TASK TO CARRY OUT:
Out of the data below, copy every line with the string "agent".

(Stored items)
BEGIN
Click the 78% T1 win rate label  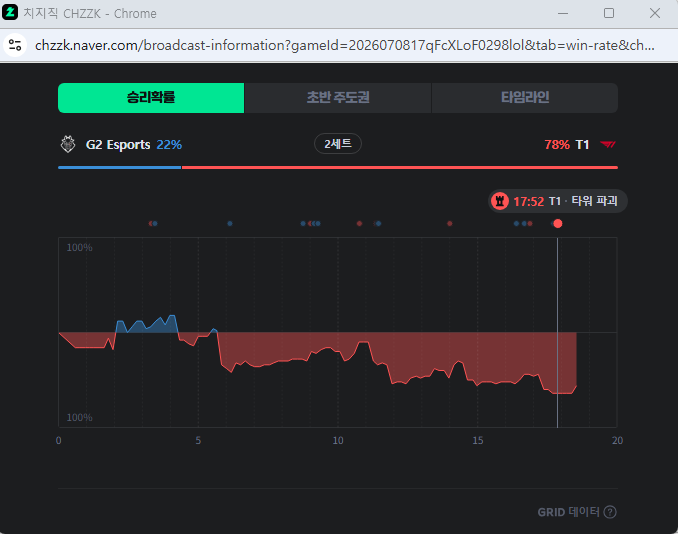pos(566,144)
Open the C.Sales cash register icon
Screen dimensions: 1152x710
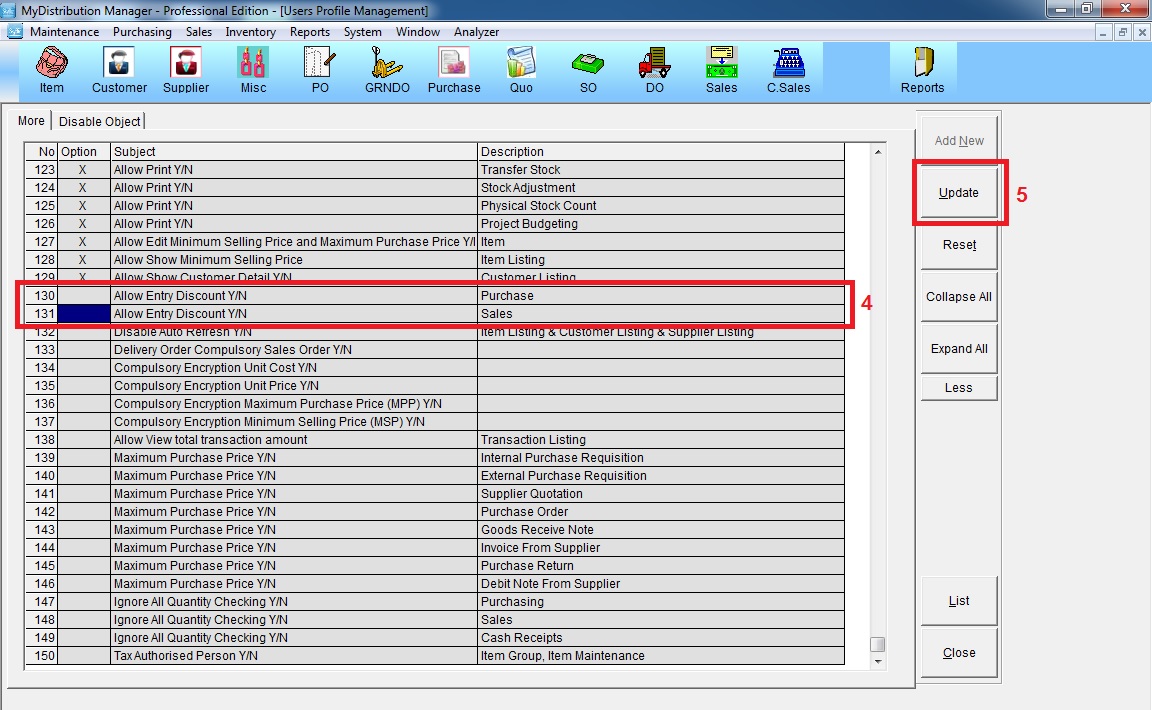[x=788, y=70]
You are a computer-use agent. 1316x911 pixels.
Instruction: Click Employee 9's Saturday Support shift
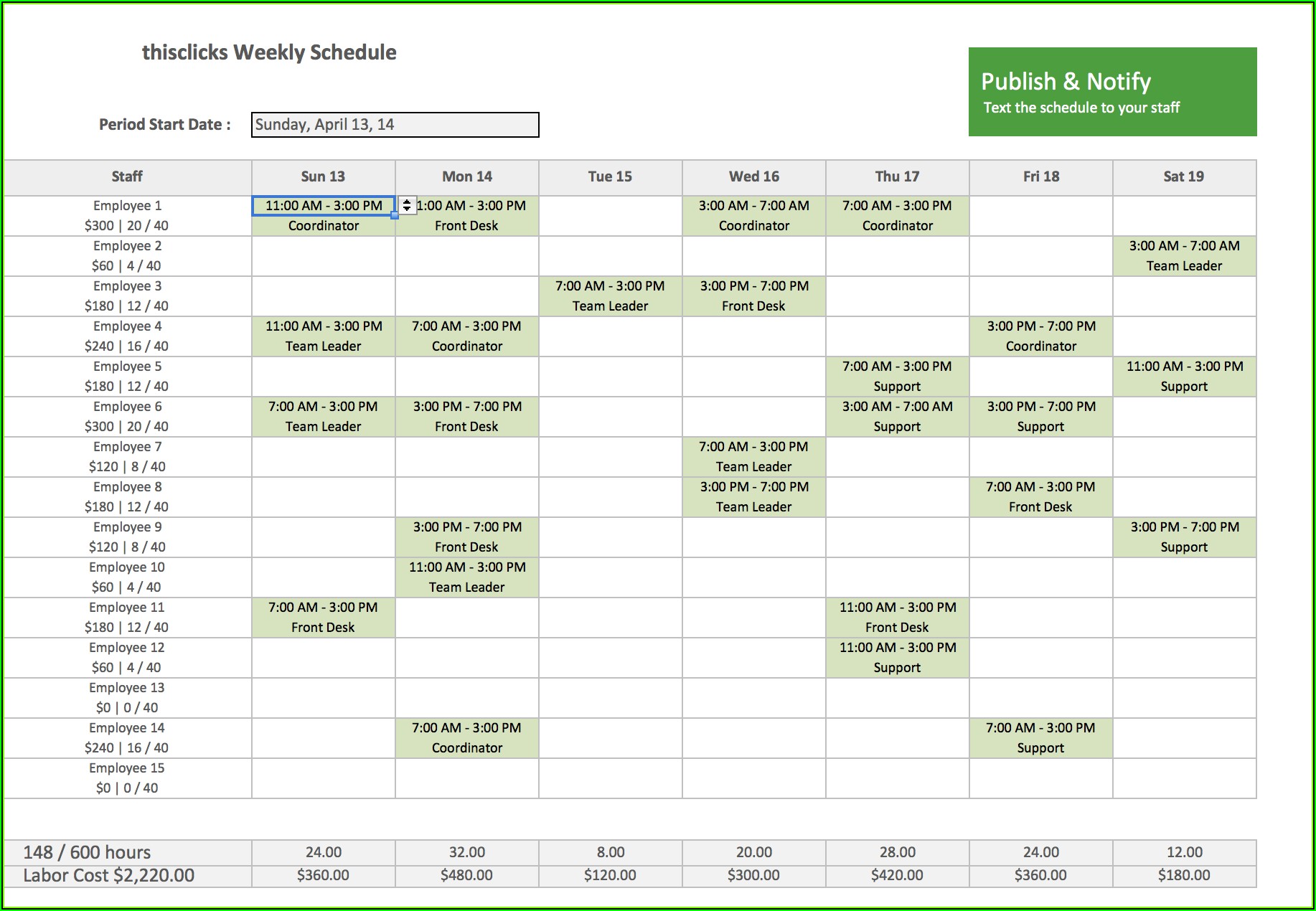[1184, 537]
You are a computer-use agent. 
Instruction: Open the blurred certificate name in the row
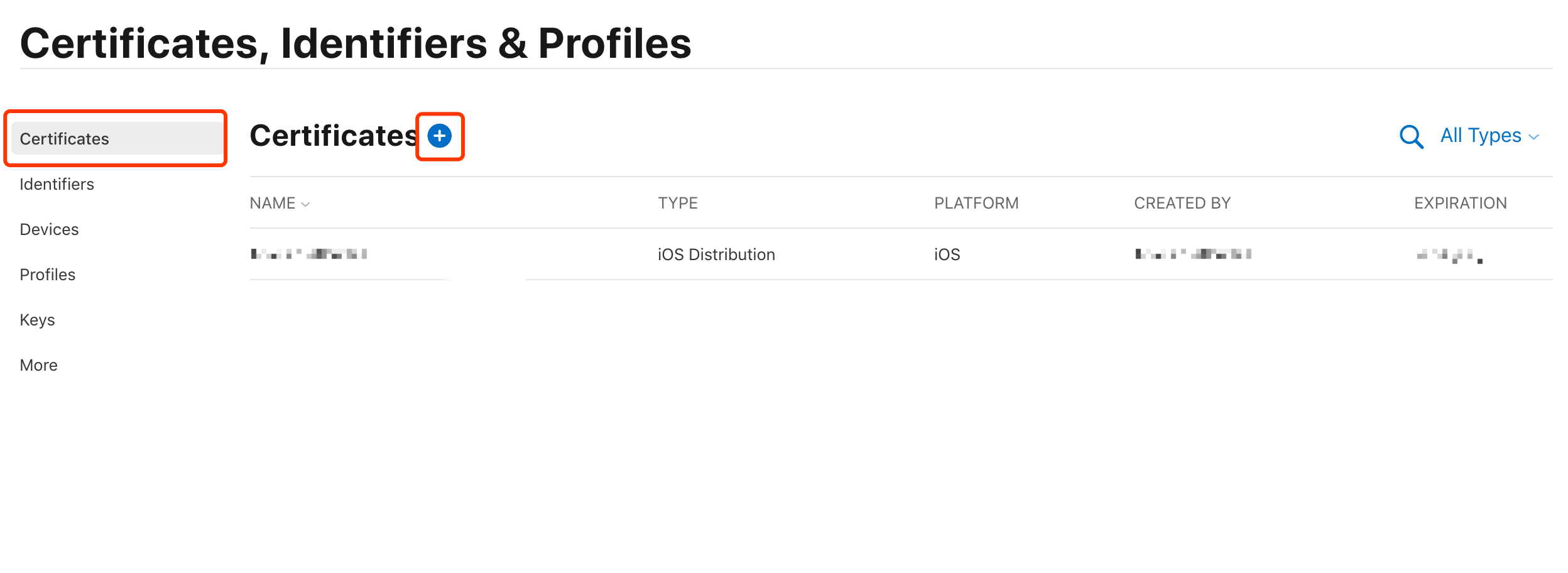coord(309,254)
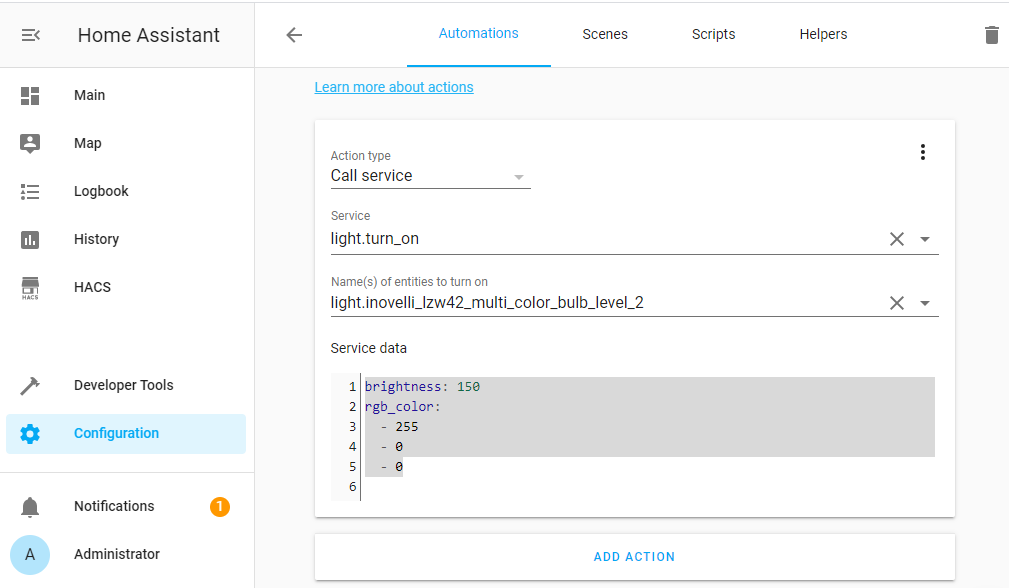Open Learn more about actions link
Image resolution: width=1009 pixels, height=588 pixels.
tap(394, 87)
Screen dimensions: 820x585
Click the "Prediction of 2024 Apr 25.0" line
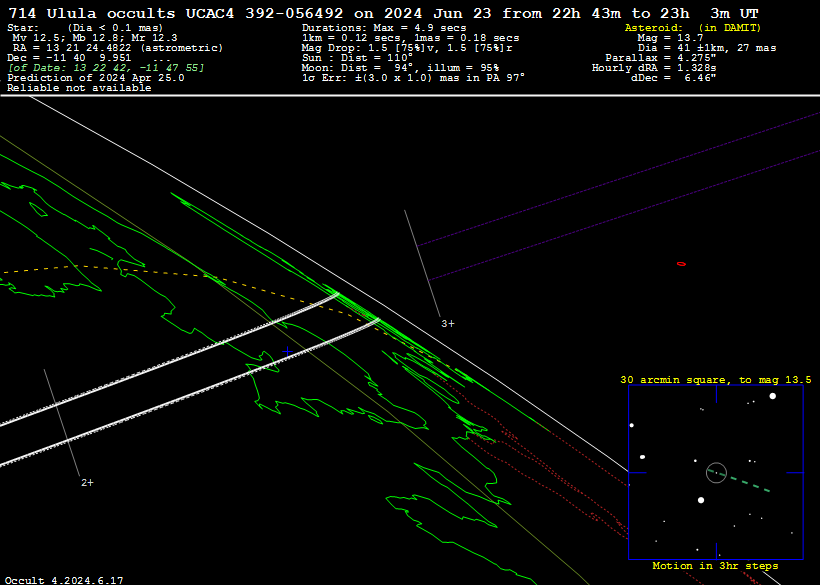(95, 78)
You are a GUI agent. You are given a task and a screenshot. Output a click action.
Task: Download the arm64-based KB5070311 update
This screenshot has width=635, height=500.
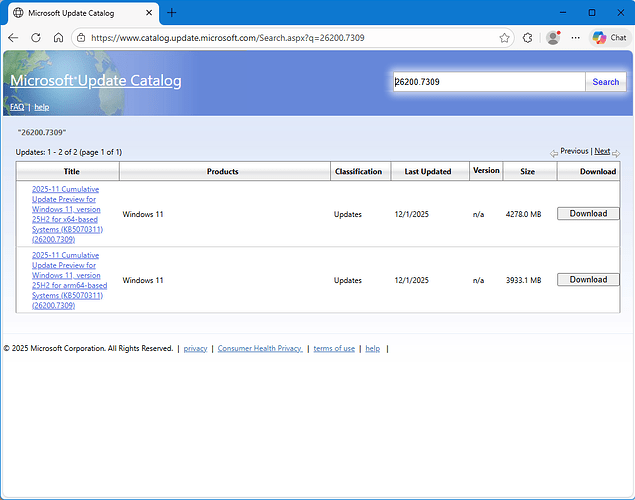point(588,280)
END
SOLUTION:
You are a computer-use agent. 1316x911 pixels.
You are a computer-use agent. 
You are a GUI agent. You are given a task and a screenshot. Output a click action.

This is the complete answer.